HTML Content & Guidelines
It is always a good idea to have a clear sense of the main goal behind your HTML email send. What are you hoping the outcome of this email will be? Being able to answer this question will help you with the design process. Next, consider the desired design and layout of your HTML email. Are you hoping to use an existing design or branding that already exists for this campaign? Or are you hoping to create a new design? What components, images or messages are you looking to include? The more specific you can be, the better.
When submitting your HTML request, you will need to include the following information:
- From - Whoever will be listed in the from line of the HTML email.
- Reply email- if a recipient replies, which email address do you want those replies to go to.

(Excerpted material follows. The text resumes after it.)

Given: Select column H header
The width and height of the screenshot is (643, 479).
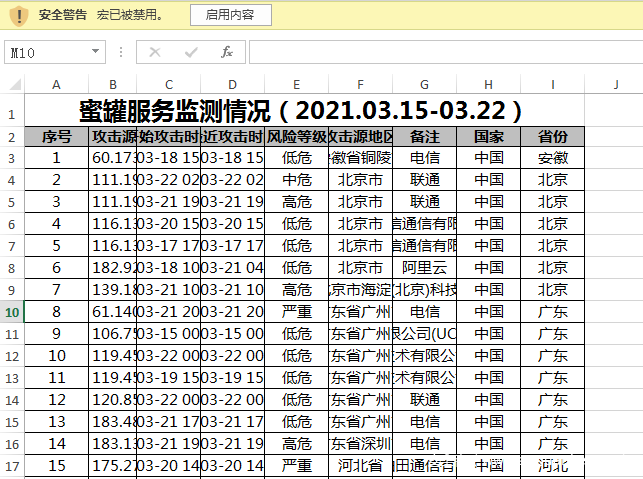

- Subject- The content you would like in the subject line of the HTML email.
- Value- The content that would be displayed by an inbox preview. This is usually shown in the top header of the HTML. It typically is different than the subject and could be your call to action.
- Send date- Which day you wish your HTML to go out.
- Send list- Who do want to receive this email? Custom lists can be provided in addition to University Communication's standard campus list.
Other helpful tips:
- When reviewing HTML drafts, always review on your mobile photo as well as on your desktop to make sure images and buttons are mobile friendly.
- Make sure to double-check all links included in your HTML to ensure they work correctly.
- Some Outlook settings require the user to click a button to load the photos within an HTML. If possible, include plain text design elements so that these render as readable without the need to download photos.